That might have been what they were briefed on, that they wanted men who understood they would provide the "seed corn" for an improved DOG down the road. 5-7 years will be beyond the contract of a Coast Guard Officer (only the 4 Officers passed the USCG selection) so he would be unable to retain them anyway. But they could change their minds after 5-7 years with a SEAL team. They might never come back. It seems that there would be better ways to do an exchange program.


----------



## formerBrat (Aug 6, 2009)

Update on this from Military.com

http://www.military.com/news/article/three-coastguardsmen-left-in-seal-quest.html



> Three Coastguardsmen Left in SEAL Quest
> August 06, 2009
> Military.com|by Christian Lowe
> 
> ...


----------



## Boondocksaint375 (Sep 7, 2009)

*Coast Guardsmen are 1st to ever graduate BUD/S*


Two Coast Guardsmen became the first in their service to graduate from the Navy’s Basic Underwater Demolition/SEALs training Thursday.

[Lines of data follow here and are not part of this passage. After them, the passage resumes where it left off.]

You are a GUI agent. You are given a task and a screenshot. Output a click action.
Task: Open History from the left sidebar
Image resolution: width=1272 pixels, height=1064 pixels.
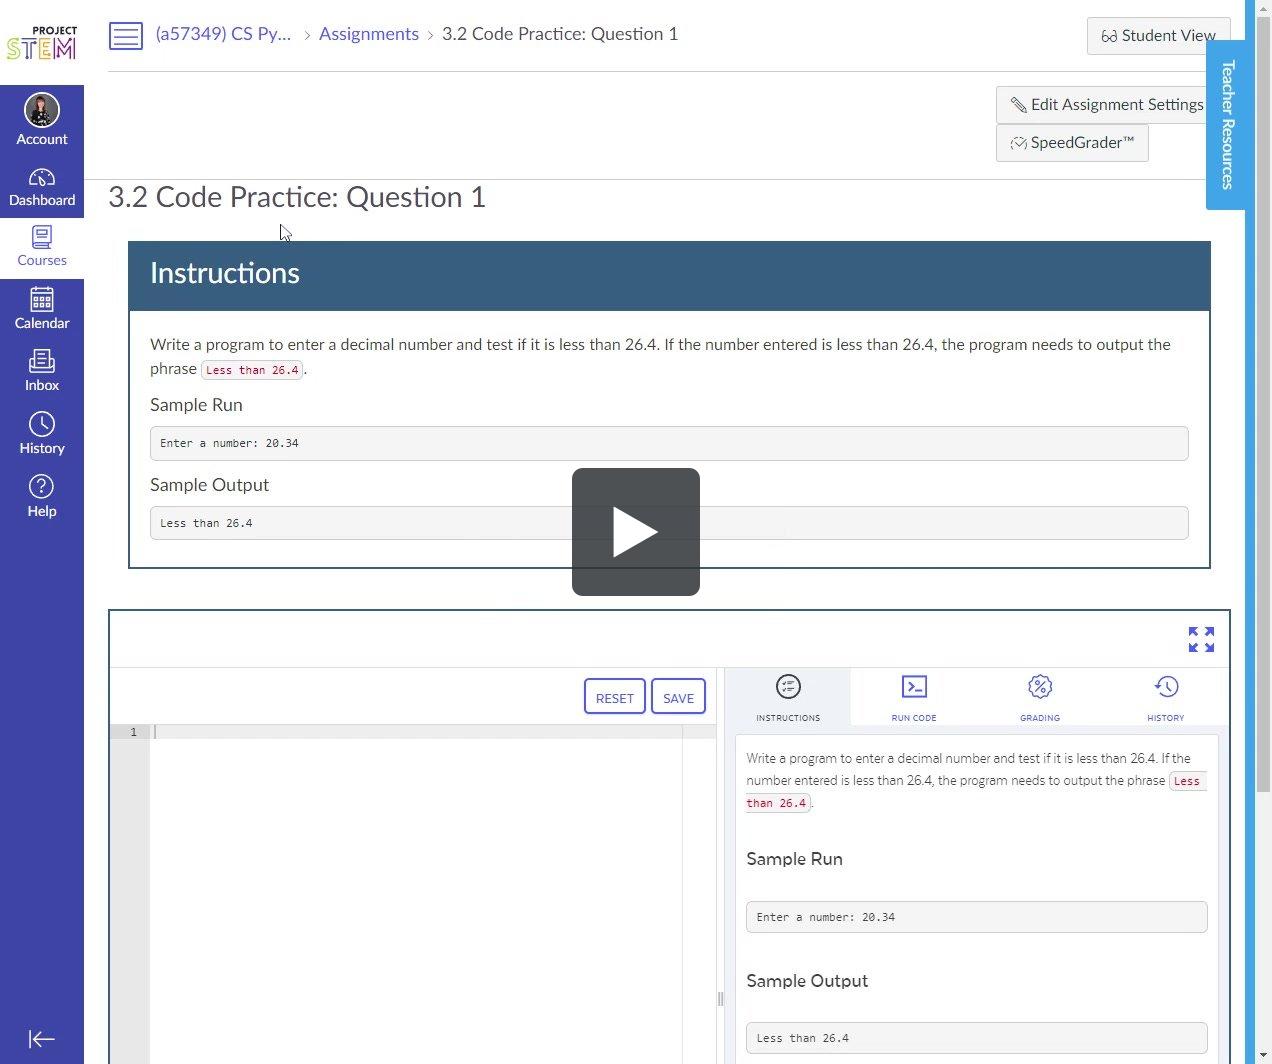tap(42, 432)
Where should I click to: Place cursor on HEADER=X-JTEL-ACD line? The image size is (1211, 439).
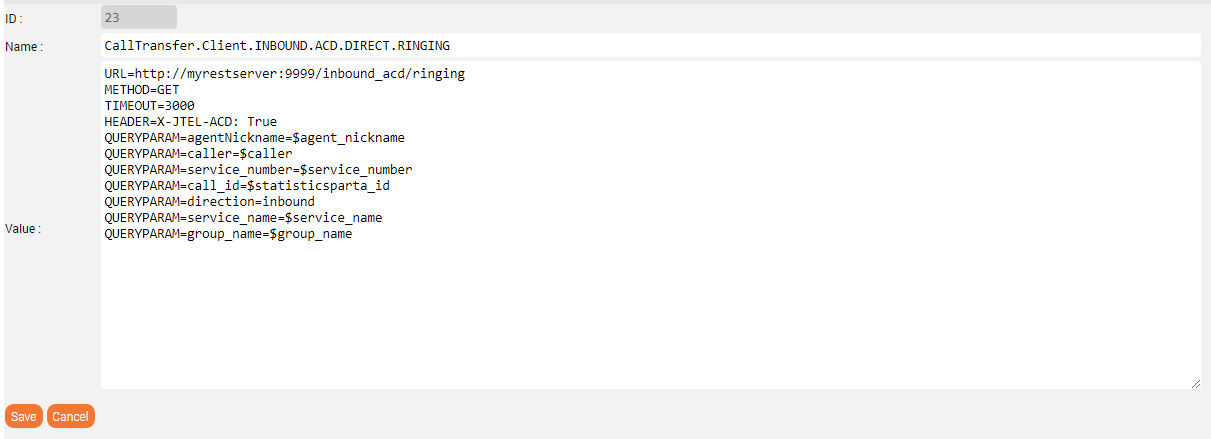pyautogui.click(x=190, y=122)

The graduates, whose names have not been released, have been training since January. They still must go through another six months of training before they officially become SEALs, said Lt. Fred Martin, a spokesman for the Naval Special Warfare Center at Naval Amphibious Base Coronado, Calif. Up next: parachute training, the Junior Officer Training Course and the final SEAL qualification training, which includes cold-weather training in Kodiak, Alaska.

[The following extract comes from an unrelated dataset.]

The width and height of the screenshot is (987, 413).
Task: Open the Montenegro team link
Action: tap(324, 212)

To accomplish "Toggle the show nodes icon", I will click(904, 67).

Coast Guard Commandant Adm. Thad Allen wrote proudly about the graduates in his blog.
“Two Guardians made history today,” he said. “While they still have an intensive training program to complete before pinning on their Tridents in the spring, this is an impressive accomplishment, and we should all be very proud of our shipmates and their performance representing the U.S. Coast Guard amongst the elite Navy SEALs.”

One of the Coast Guardsman graduated as the class officer in charge —the senior ranking member of the class, Martin said.

“They still have a ways to go, but they have handled themselves very well,” Martin said.
The Coast Guard originally sent four service members to training, but one dropped out and another was injured before the dreaded Hell Week began. He has since recovered and will start training with a new class next week, Martin said.

The Coast Guard received 16 applications this year from service members who want to join a SEAL class, Allen wrote. The applications will be reviewed, and if the candidates meet the Navy admission guidelines, they will be sent for training next year.


http://www.navytimes.com/news/2009/09/coastguard_buds_090309w/


----------



## CBTech (Sep 7, 2009)

Bravo Zulu.


----------



## KBar666 (Sep 11, 2009)

Forgive me for my ingnorance,but being that I'm way on the outside looking in I have to ask.

Whats the reason for either service doing this?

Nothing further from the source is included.